Reproduce the listing verbatim.

START SUPPLIED MATERIAL

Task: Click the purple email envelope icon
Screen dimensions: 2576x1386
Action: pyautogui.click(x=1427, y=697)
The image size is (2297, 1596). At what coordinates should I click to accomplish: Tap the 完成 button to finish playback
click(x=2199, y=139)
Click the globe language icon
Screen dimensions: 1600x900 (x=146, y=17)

END SUPPLIED MATERIAL

§ ANSWER SECTION:
Task: Click the purple email envelope icon
Screen dimensions: 2576x1386
Action: pyautogui.click(x=1427, y=697)
The image size is (2297, 1596). At what coordinates should I click to accomplish: Tap the 完成 button to finish playback
click(x=2199, y=139)
Click the globe language icon
Screen dimensions: 1600x900 (x=146, y=17)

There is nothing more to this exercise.